Depex

Description

Depex builds complete dependency graphs from package manifest files (package.json, requirements.txt, pom.xml, etc.) and enriches them with vulnerability data using Neo4j.

Purpose

Depex is a tool for building complete dependency graphs from package manifests and analyzing them for security risks.

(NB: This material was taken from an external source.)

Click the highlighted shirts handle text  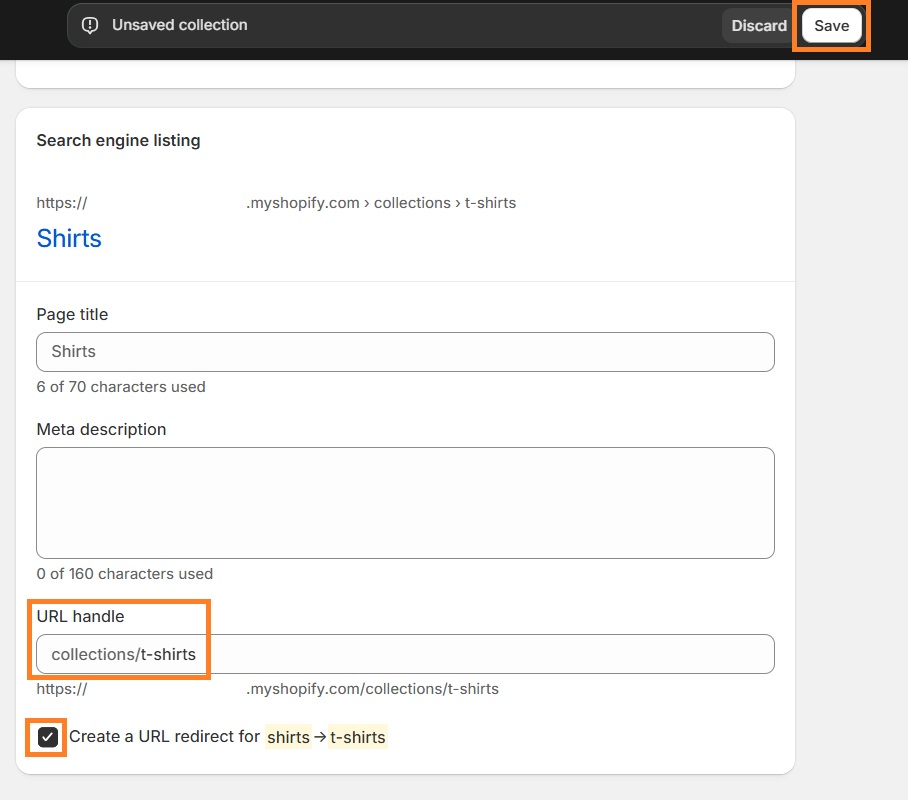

It helps organizations and developers:

• Identify direct and transitive dependencies across multiple ecosystems (npm, pip, Maven, Cargo, etc.)
• Enrich dependency data with known vulnerabilities
• Visualize and explore relationships using a Neo4j graph database
• Audit software components for supply chain security
• Support impact analysis and decision-making during vulnerability response

Video tutorial

Prerequisites

• Docker
• Git LFS
• GitHub API Key

Deployment requirements

1. Docker to deploy the tool.

2. Git Large Files Storage (git-lfs) for cloning correctly the seeds of the repository.

Deployment with docker

Step 1

Create a .env from template.env file.

Get API Keys

• How to get a GitHub API key.

• Modify the Json Web Token (JWT) secret key with your own. You can generate your own with the command node -e “console.log(require(‘crypto’).randomBytes(32).toString(‘hex’))”.

Step 2

Create the graphs folder inside the seeds folder in the root of the project, download the graphs seed from this link, and insert it into the graphs folder.

Step 3

Run command docker compose up –build.

Step 4

Enter here for the frontend Web API.

Other tools

1. It is recommended to use a GUI such as MongoDB Compass to see what information is being indexed in vulnerability database.

2. You can see the graph built here, using the Neo4J browser interface.